[EXCERPTED TEXT — start]

Henry Aaron — the esteemed health care economist and founder of the “premium support” concept that Rep. Paul Ryan (R-WI) is now promoting — is rightfully frustrated with the Budget Committee Chairman for hijacking the term to sell his proposal to voucherize the Medicare program in the GOP budget. In fact, when I first heard Ryan describe his Medicare reform as “premium support” on Fox News Sunday, I assumed that he would be giving seniors not a pre-determined amount of dollars to purchase coverage (as his Roadmap implied), but one that was derived from the bids submitted by private insurers in the Medicare exchange. As Aaaron explains, it’s a technical distinction that makes all the difference:

The defining attribute of the plans that Reischauer and I christened “premium support” was that the amount of support was to be indexed to average health care costs, not, as in voucher plans, to a price index or per person income. If savings were to result from the exercise of consumer choice and market discipline, that would be well and good, we argued. But savings should not come from erosion of the adequacy of support resulting from linking the payment to a slowly growing index. This difference is crucial. Voucher plans are virtually guaranteed to become increasingly inadequate; premium support plans will not.

Ryan’s version of “premium support,” however, is almost identical to a voucher in all but the most mechanical of ways — he would send the money to the insurer rather than the beneficiary — and would provide seniors with a predetermined amount to purchase private coverage: $8,000 in 2022. Thus, if premiums suddenly increase, seniors would have to pay the difference between the rise in premiums and the $8,000 government contribution, making coverage unaffordable. The Congressional Budget Office (CBO) explains that because per person health care spending will exceed the annual growth of the voucher, “the share of health care expenses that a typical elderly beneficiary would have to pay out of pocket would go up in 2030—from 25-30 percent under current law, to 68 percent under the Ryan plan.”

[EXCERPTED TEXT — finish]
[INFORMATION GIVEN — start]

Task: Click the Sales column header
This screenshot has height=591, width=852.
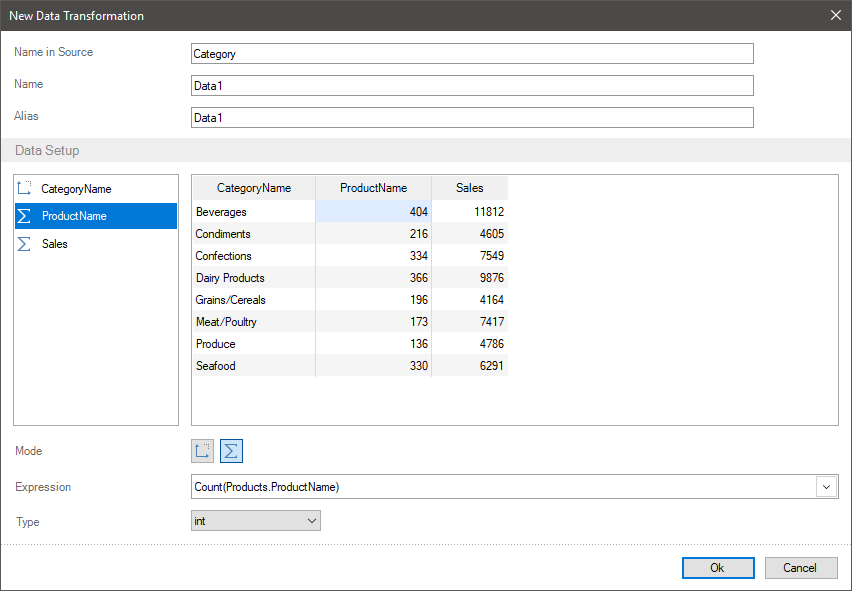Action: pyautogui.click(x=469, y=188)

[INFORMATION GIVEN — finish]
[INFORMATION GIVEN — start]

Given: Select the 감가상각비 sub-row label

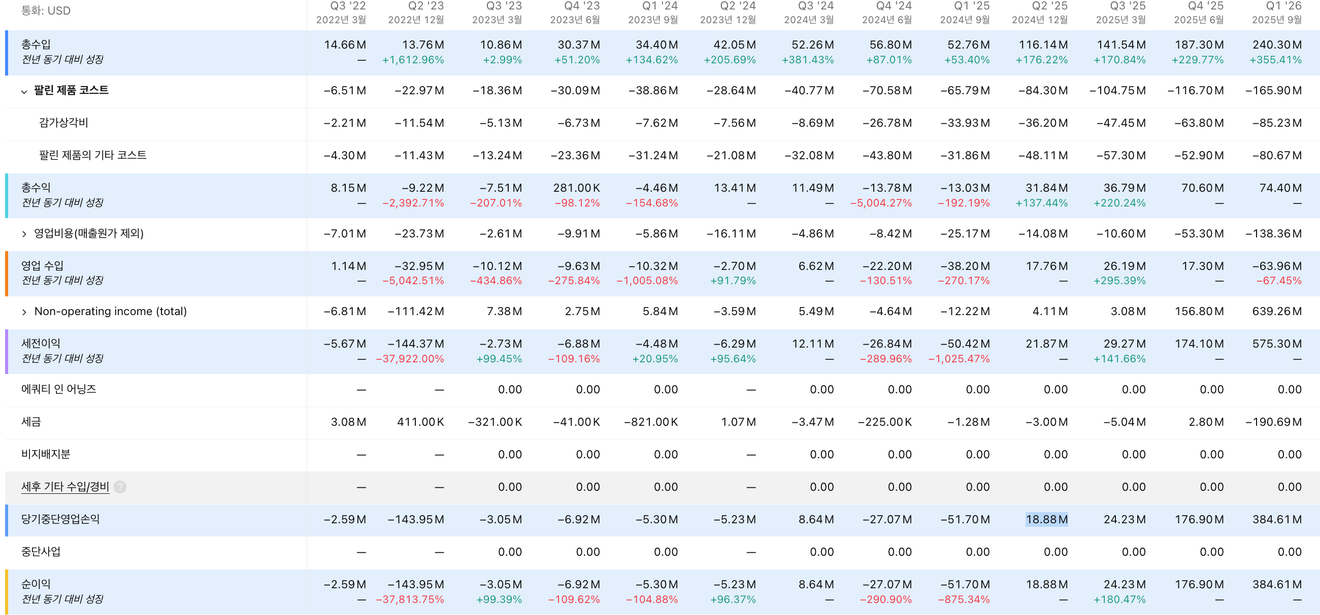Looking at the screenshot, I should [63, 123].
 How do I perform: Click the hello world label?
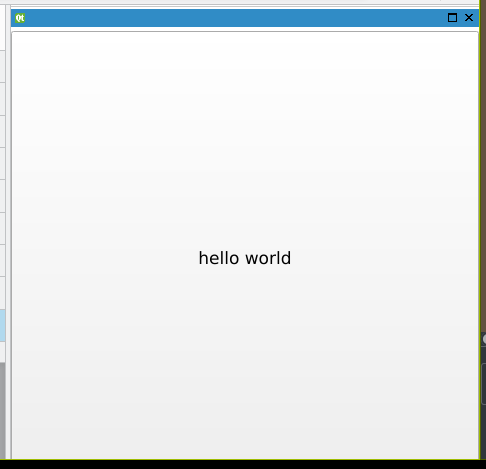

[INFORMATION GIVEN — finish]

_EXERCISE INSTRUCTIONS_:
A: Translate this sentence from the text on Medicare premium support into Spanish: "Voucher plans are virtually guaranteed to become increasingly inadequate; premium support plans will not."
B: Extend the text on Medicare premium support by writing what comes after its final sentence.

_RESULTS BY TASK_:
A: Es prácticamente seguro que los planes de vales se volverán cada vez más insuficientes; los planes de apoyo a la prima no.

B:
Aaron goes on to say that Ryan’s plan also does not include any of the safeguards to protect seniors from the abuses of the insurance companies and minimize risk selection (a process by which insurers cherry pick the healthiest enrolleess):

Specifically, we suggested three safeguards: 1) the number of plans that could be offered would be limited and specified by a regulatory agency, public or nonprofit; 2) the same agency would prepare materials explaining the alternative plans, provide counseling to buyers, and handle all sales; and 3) the government would redistribute premiums among insurance plans to offset any financial advantage that any insurer might secure by enrolling low-cost customers.

Aaron has since walked away from even this more progressive version of “premium support,” arguing that the “gains from being able to choose among competing insurance plans have been exaggerated” and that the Affordable Care Act may push Medicare to use its leverage to effect change in the way health care is delivered.

And of Ryan’s plan he says this: “Finally, there is something distinctly odd when the same people who are working hard to repeal health insurance exchanges for the non-elderly, non-disabled population simultaneously call for setting up such exchanges for the elderly and disabled,” he writes. “If there are populations for whom exchanges have the leastchance of success, it is for the elderly and disabled, where the stakes in risk selection are highest.”